Walter knew from a young age that he was masculine. He wanted to play with the boys, wear boy clothes and take on masculine roles as a child. He held on to those feelings until his early 40s.
Walter said he doesn’t use the word “transition” to describe the changes he experienced.
“I had to do some extra things, if you will, to match in the mirror what I see in my own head and in my own heart,” he said. “And that’s just an evolution.”
He said he does not see the tension between the trans community and law enforcement the way others may, but he understands where the mistrust lies.
“The feeling is justified in the trans community,” he said.

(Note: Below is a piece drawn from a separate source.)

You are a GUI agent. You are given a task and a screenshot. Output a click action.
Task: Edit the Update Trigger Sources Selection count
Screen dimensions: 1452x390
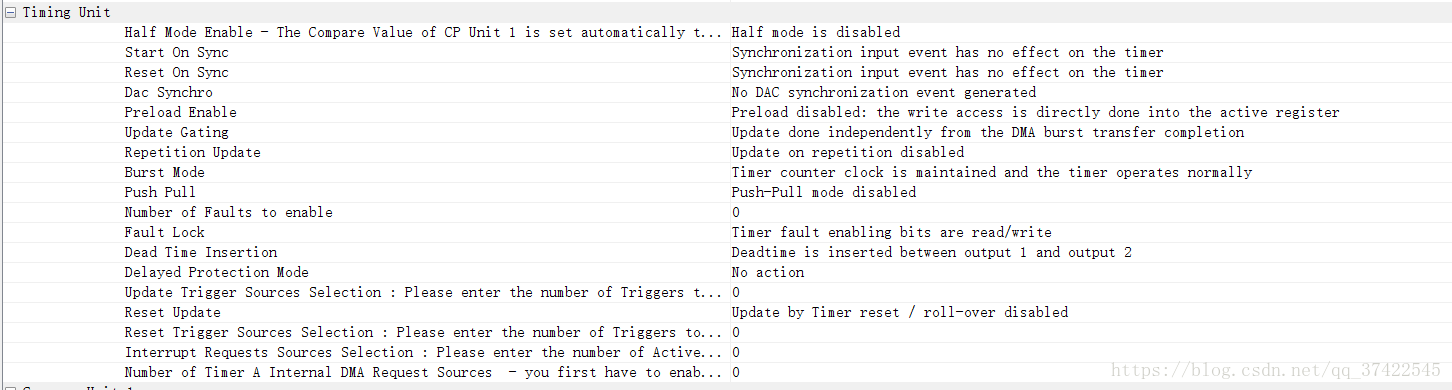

It doesn’t affect his day-to-day patrol, he said, but he acknowledged there is room for improvement. The responsibility is with police officers to understand the history of that relationship and respond appropriately.
Walter has worked with the Police Department to bridge the divide between LGBTQ people and law enforcement, working the agency’s booth at Genderfest for the past two years to connect with the public he protects.
“I feel like I have a responsibility to be a part of the process in a positive way,” he said.
‘A very heavy burden’
Bridget Ward’s life took a sudden turn in the early hours of Sept. 13.
It happened in a matter of seconds.
The screams from the woman who called for help in the home on the 1500 block of Point Vista Avenue were enough for Henderson police to force their way in. Her shrill cry pierced though closet walls as officers made their way through the home.
As officers approached the closet door, they shouted at a man inside to drop the box cutter in his hand. He ignored the orders and charged at officers, who opened fire on him.
He died at the scene.
Ward’s involvement didn’t end when the 26-second body camera clip that captured the shooting cut off. She was wounded by another officer’s round and taken to a hospital.
The Henderson Police Department has offered few details about the shooting, which department spokesman Rod Pena said is still under investigation.
“Being involved in an incident where human life is lost and we’re a part of that is a very heavy burden,” Ward said.
The realization that her actions would be under a microscope kicked in. She knew her split-second decision would be scrutinized, and she had to heal while others looked for wrongdoing.
The sound of yelping coyotes would wake Ward up with a jolt, reminding her of the woman’s screams.
She has resisted the title of “hero,” claiming she was only meeting the expectations of her job.
“There’s a lot of nastiness out there in the world and someone has to do something about it,” she said.